#### [Aim of the task]
Copy out the listing from the line with "Click new configuration" to the line with "Select zoom-out magnifier", reproducing each line precisely.

#### [Provided material]
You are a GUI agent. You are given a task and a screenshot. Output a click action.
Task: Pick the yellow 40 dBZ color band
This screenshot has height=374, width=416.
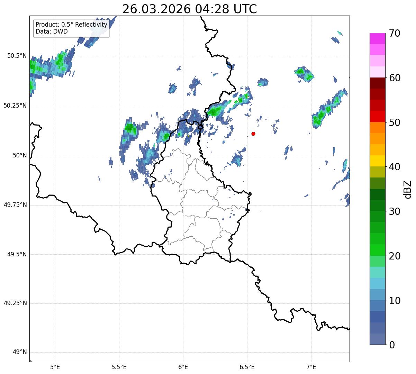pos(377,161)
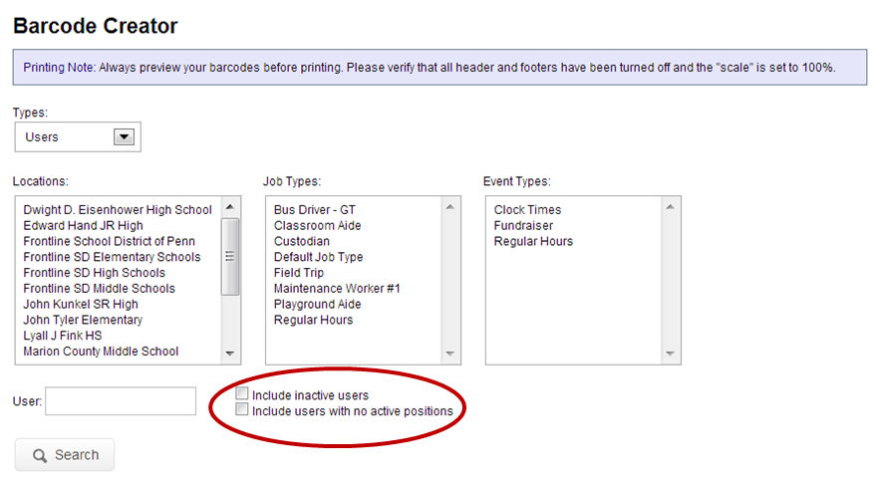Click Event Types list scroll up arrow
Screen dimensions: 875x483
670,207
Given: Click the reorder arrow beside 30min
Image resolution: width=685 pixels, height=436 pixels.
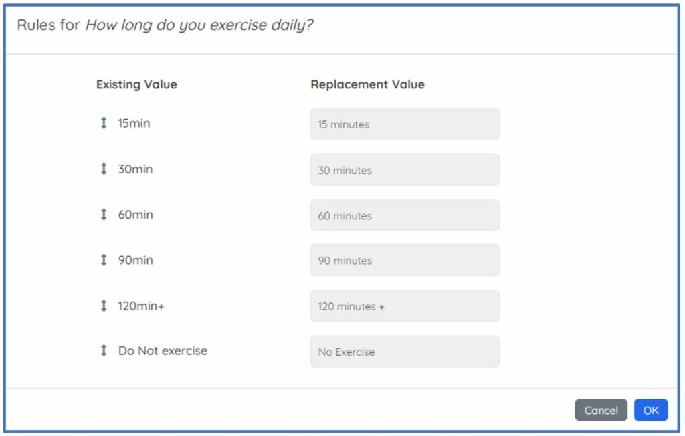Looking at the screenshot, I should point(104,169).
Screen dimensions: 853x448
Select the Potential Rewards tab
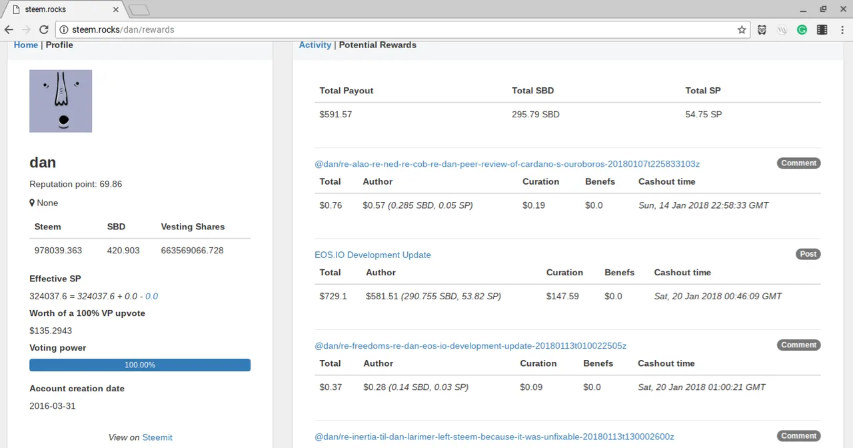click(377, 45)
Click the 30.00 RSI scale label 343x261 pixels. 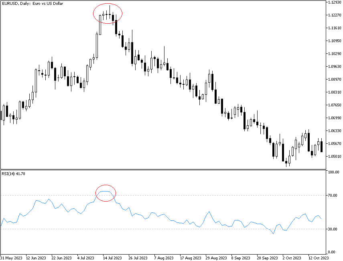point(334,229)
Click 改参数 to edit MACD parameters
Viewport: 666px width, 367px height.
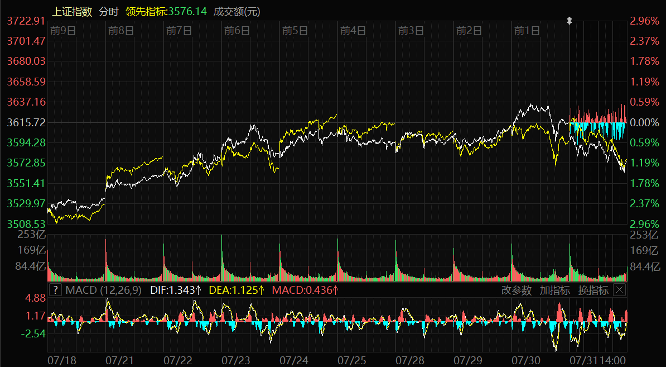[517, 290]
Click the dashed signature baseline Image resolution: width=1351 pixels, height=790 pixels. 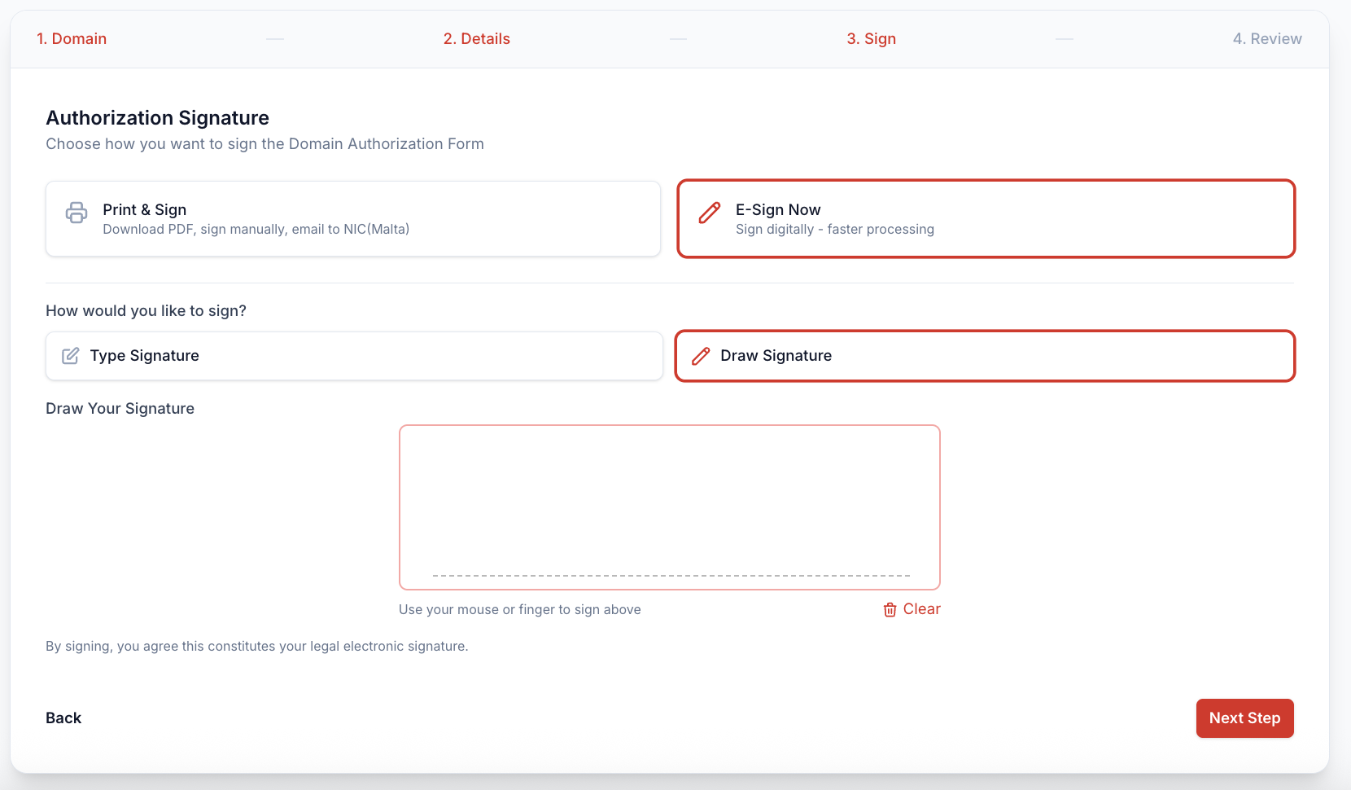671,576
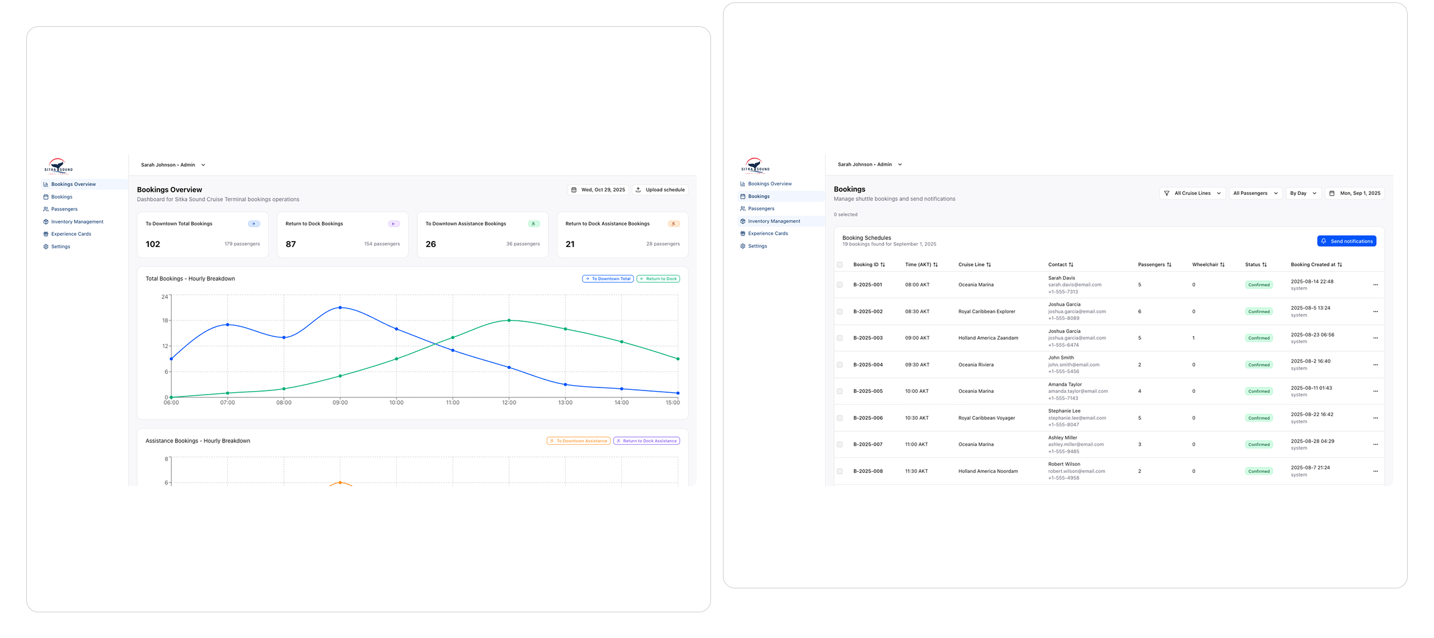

--

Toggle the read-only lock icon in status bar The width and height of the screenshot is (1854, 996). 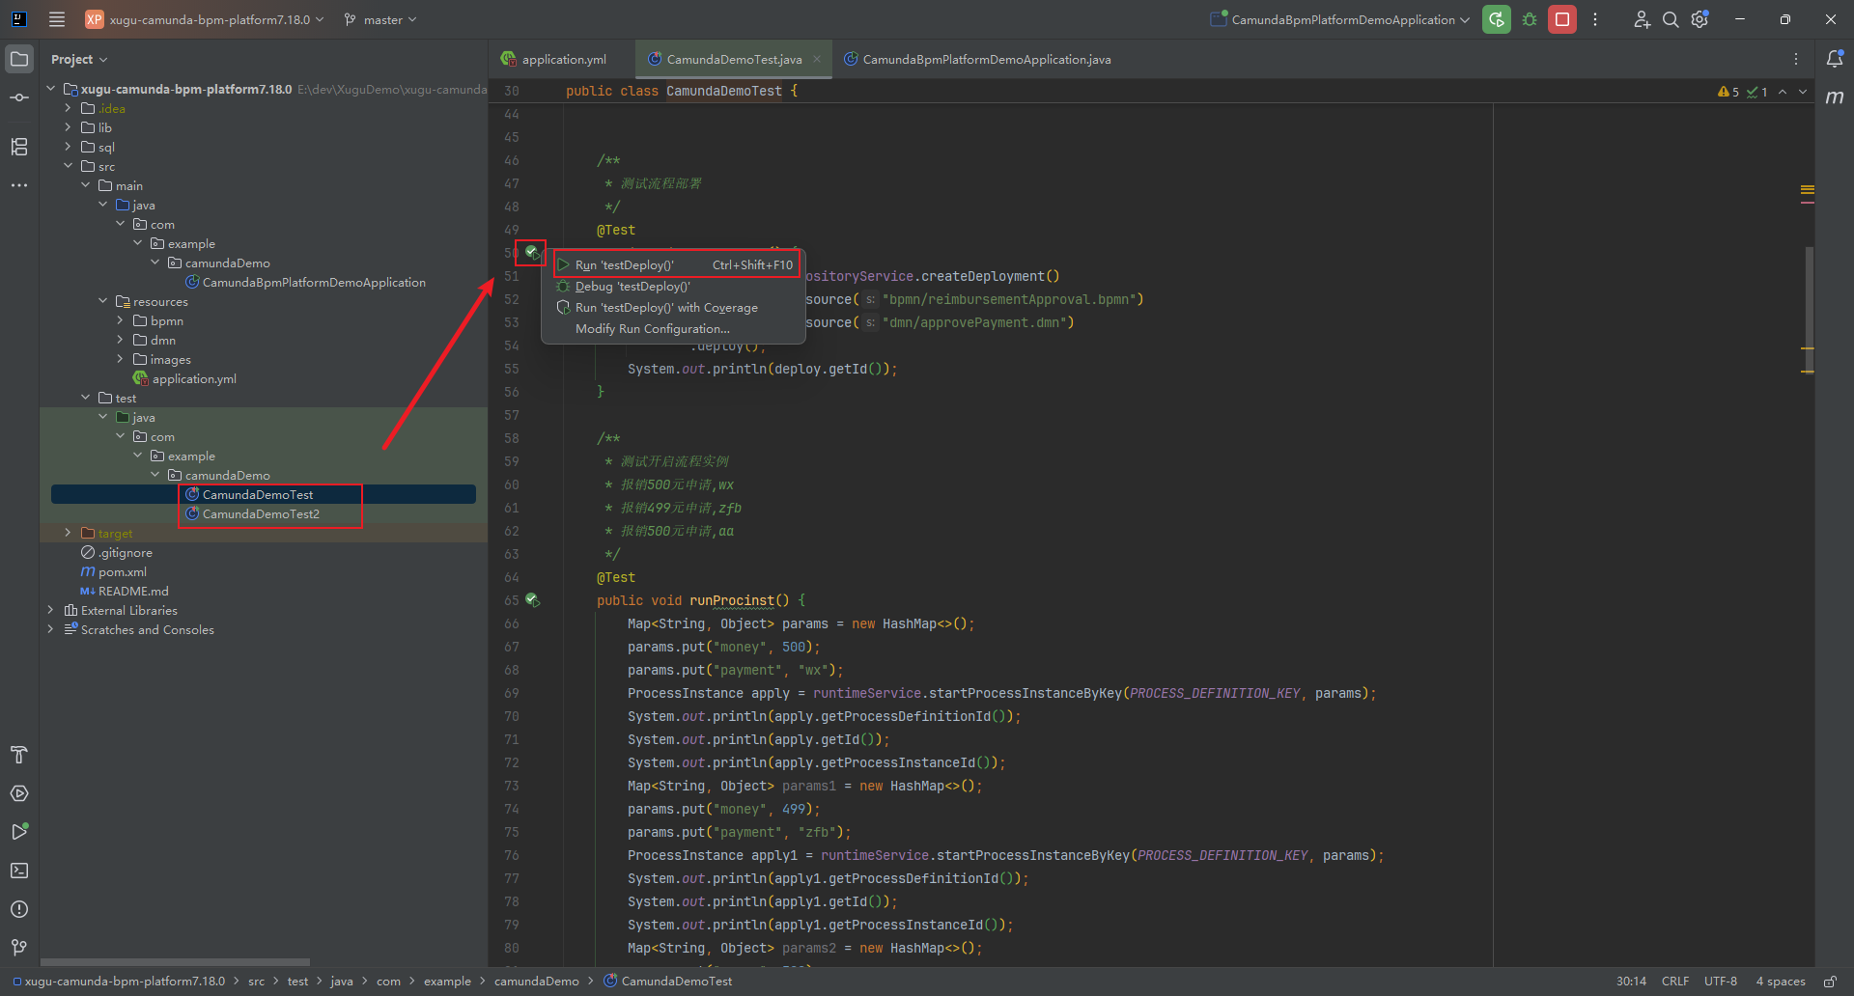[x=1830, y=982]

==

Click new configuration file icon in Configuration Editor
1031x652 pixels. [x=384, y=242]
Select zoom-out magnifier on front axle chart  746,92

#### [Solution for this problem]
Click new configuration file icon in Configuration Editor
1031x652 pixels. [x=384, y=242]
Select zoom-out magnifier on front axle chart  746,92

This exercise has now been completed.